I shook my head as the man carefully took my arm, escorting me toward a small parking area next to a restaurant that sat on the river. ‘‘Thank you, but there’s nothing wrong with me that a gallon of disinfectant and a long shower won’t cure. Er . . . by any chance, have we met? I normally have a good memory for people, and something about you is very familiar, but I can’t seem to recall just where it is we’ve met.’’

‘‘We haven’t met. I’d have remembered if we had,’’ the man said with absolute conviction, but despite that, there was an oddly unplaceable note in his voice that had a little warning bell going off in my head. ‘‘Here; wrap yourself in this. I don’t mind being a Good Samaritan, but this is my employer’s car, and I don’t think he’d appreciate waterlogged leather seats.’’

Numbly, I accepted the blanket he took out of the trunk of a car and thrust into my arms. I knew I should just walk away, but the events of the evening had left me feeling more than a little bit out of it. I touched my head, wincing when I found a huge lump on the side. I must have hit my head on the ground when I’d gone out the window, knocking myself out for a few seconds. ‘‘Well . . . if you’re sure. I don’t want to be any trouble.’’

‘‘No trouble at all; it’s what I’m here for!’’ He held open the passenger-side door, carefully tucking the blanket around me (no doubt more to protect the upholstery of the car than to warm me), snapping me in with the seat belt before going around to the driver’s side.

‘‘I’m May,’’ I said as he started up the car.

‘‘Savian.’’ He shot me a quick look, which changed into a smile. ‘‘You look like hell, May. You need something hot to drink.’’

‘‘I’ll be fine, thanks. I’m staying in Marylebone, on Wimpole Street. It shouldn’t be too long a drive from here.’’

‘‘That’s a nice area,’’ he said agreeably.

I tried to think again why he seemed so familiar, but gave it up as being a lost cause with my wits so apparently scrambled from the fall. I closed my eyes for a moment, reliving the last hour of the evening, and wondering what it was I’d found in Kostya’s lair. I didn’t feel the least pang of guilt at stealing from him, not when he so basely attacked Gabriel. I had no doubt the phylactery was locked in the chest with the wards, which made Kostya’s attempt to shift blame to Gabriel all the more reprehensible.
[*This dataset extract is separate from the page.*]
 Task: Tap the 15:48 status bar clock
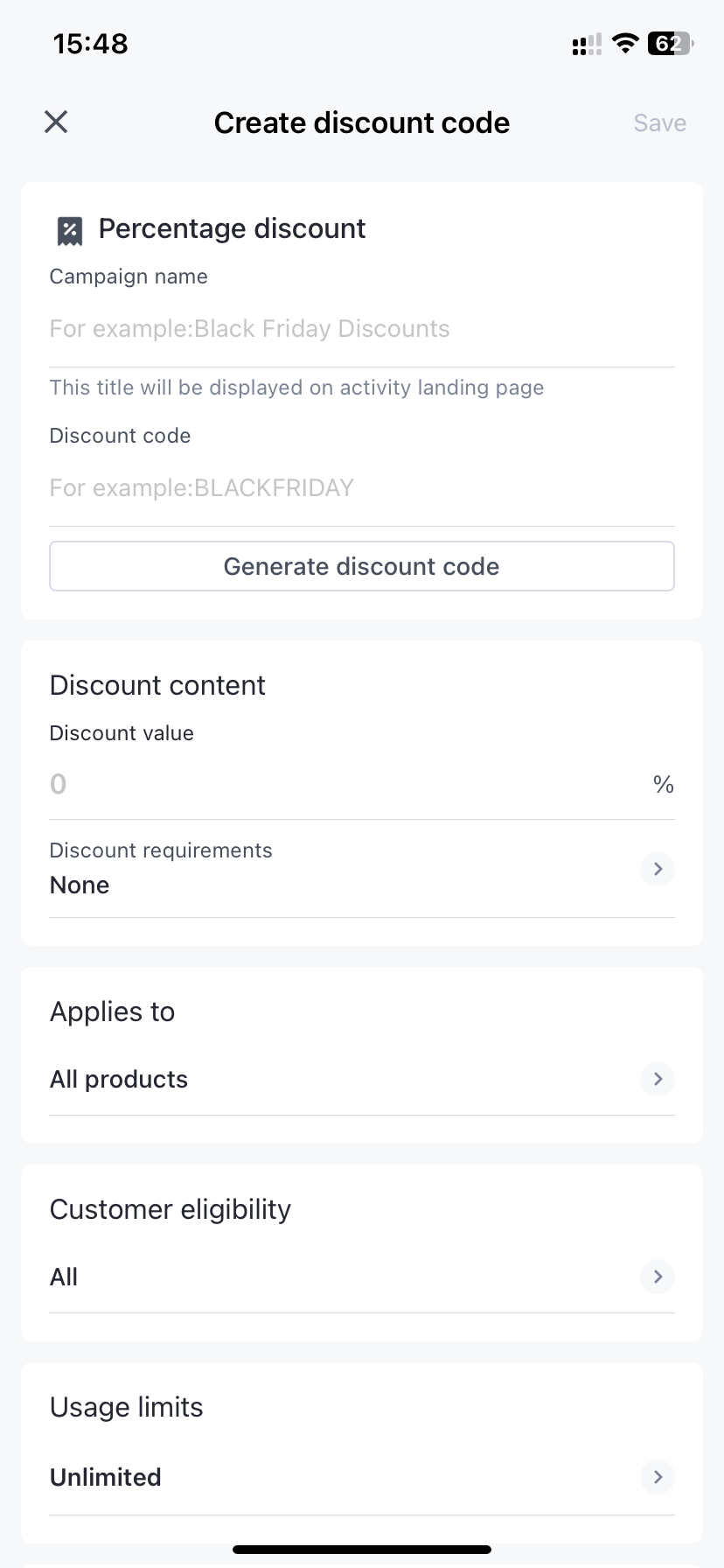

A police siren passing by us jerked me out of the doze I’d fallen into. I sat up, looking around confusedly at the bright lights of the area in which we were driving. ‘‘Savian? This . . . er . . . this appears to be the airport.’’
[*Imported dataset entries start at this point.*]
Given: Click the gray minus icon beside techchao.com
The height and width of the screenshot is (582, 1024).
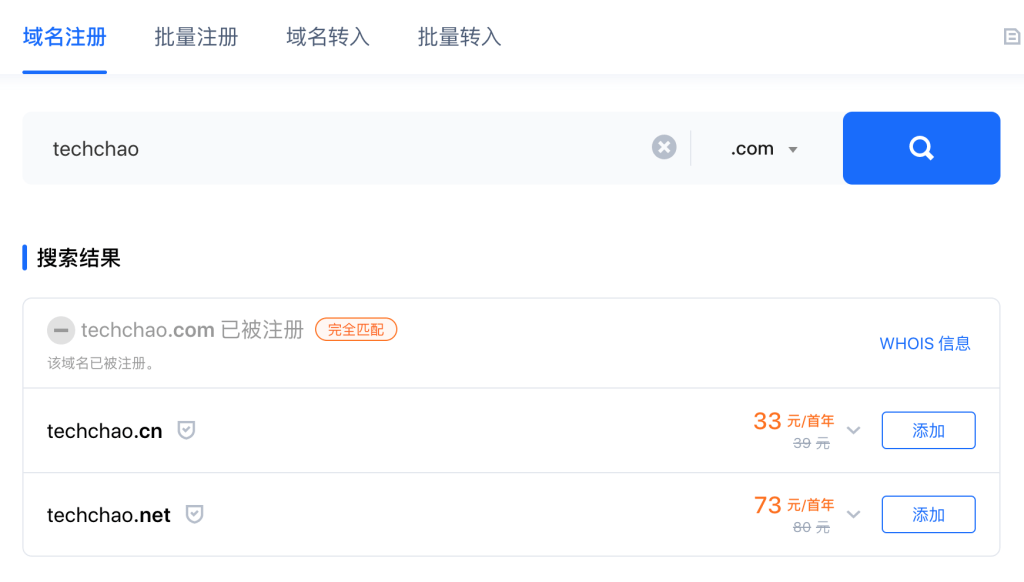Looking at the screenshot, I should [x=61, y=330].

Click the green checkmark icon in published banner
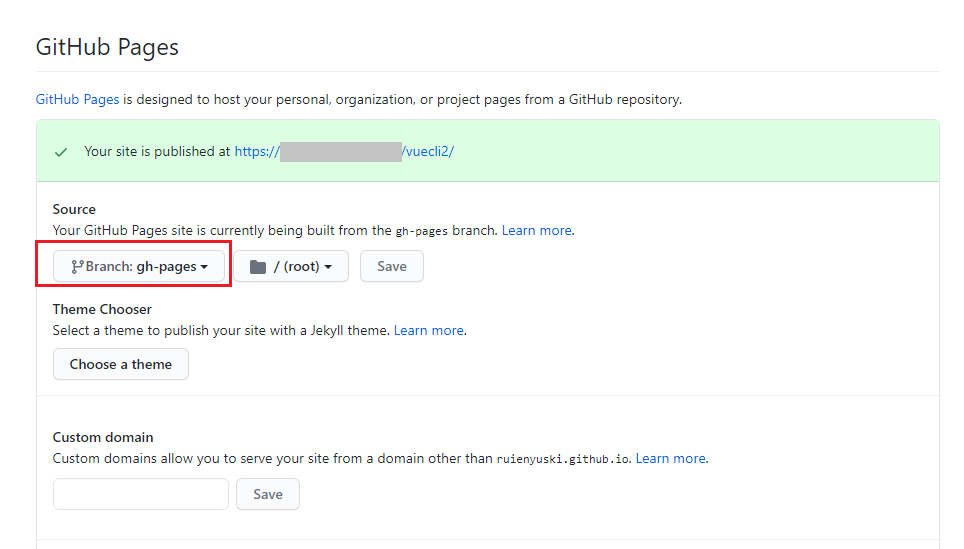point(61,152)
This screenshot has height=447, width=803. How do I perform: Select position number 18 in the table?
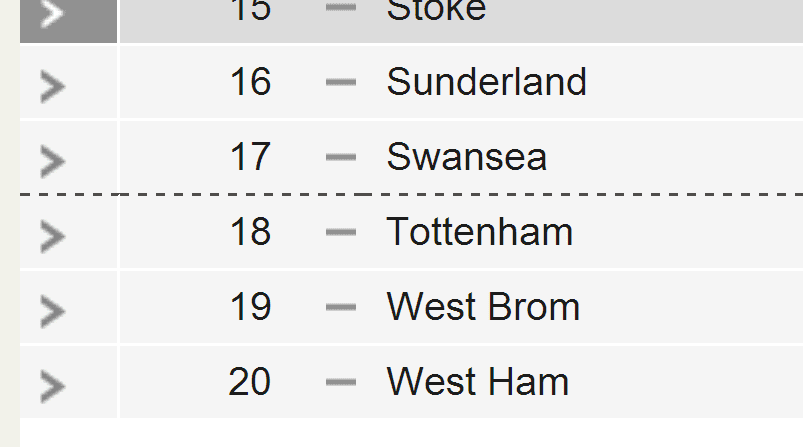tap(250, 232)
‘‘That’s right,’’ he said, flashing a smile as he whipped us into an airport parking lot.

Suspicion took its own sweet time dawning, but at last the warning bells went off in my head.

‘‘You led me on quite a chase, let me tell you, Mei Ling. I can’t name the number of times you slipped away just as I was about to nab you, and I have to admit, you’d probably have gotten away from me again this time except you seemed to knock yourself silly jumping out of that window. Still, all’s well that ends well. If you would come this way, please?’’

‘‘What . . . ? Who . . . ?’’ My brain was still sluggishly processing his words when he unbuckled my seat belt and pulled me out of the car, his hands hard around my wrists.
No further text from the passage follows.